Taizé

About Taizé

In 1940, a young Swiss Reformed pastor named Roger Schutz searched the Burgundy area of France for a place where he could build a community of reconciliation and be identified with wartime suffering. Settling in the tiny village of Taizé, Roger began aiding Jewish people cross the border into Switzerland from the occupied zone of France. After the war, several other men joined Roger Schutz as they began their austere simple life as a “parable of communion.” On Palm Sunday of 1948, seven bothers took the classic monastic vows. All were Protestant. From the very beginning, Roger Schutz, now known as Brother Roger, was passionately devoted to reconciliation among Christians. In the early 1950s, key Protestant bishops and Roman Catholic bishops met at Taizé in the first meeting of its kind held since the Reformation. Pope John XXIII befriended the community and affectionately named it, “The Little Springtime.” In the beginning, the community worshipped in a tiny chapel in the village built by the Cluniac monks. During the 1960′s, young people began to go to Taizé in larger numbers in search of the meaning of life. Visitors began to come to Taizé, and in 1962, a large church was built by young Germans as an expression of their sorrow over the wartime suffering. In 1969, a Roman Catholic became a brother of Taizé, making it a unique ecumenical expression of monasticism.

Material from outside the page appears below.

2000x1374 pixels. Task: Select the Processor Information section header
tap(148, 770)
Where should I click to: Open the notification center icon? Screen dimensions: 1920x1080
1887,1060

Today there are 100 brothers of Taizé representing every denomination and every race and culture. The church of Taizé has been expanded many times to meet the needs of the thousands of young people who come to Taizé seeking an encounter with Christ. Brother Roger’s dream of Christian unity has not been fulfilled, and the community has turned its attention not only to reconciliation among Christians but reconciliation of all of the world’s people. They now call their mission a “Pilgrimage of Trust.” There are brothers of Taizé that live on every continent, and they live among the poor and downtrodden. Since the collapse of communism, literally thousands of young people come to Taizé from Eastern Europe. Between Christmas and New Year, the community holds a Pilgrimage of Trust in a European capitol. In a recent meeting in Paris, 110,000 young people were in attendance.

The Taizé community is a microcosm of the Christian world and stands as a living example of the gospel of Christ. Their unique style of music and worship bridges denominational and cultural barriers.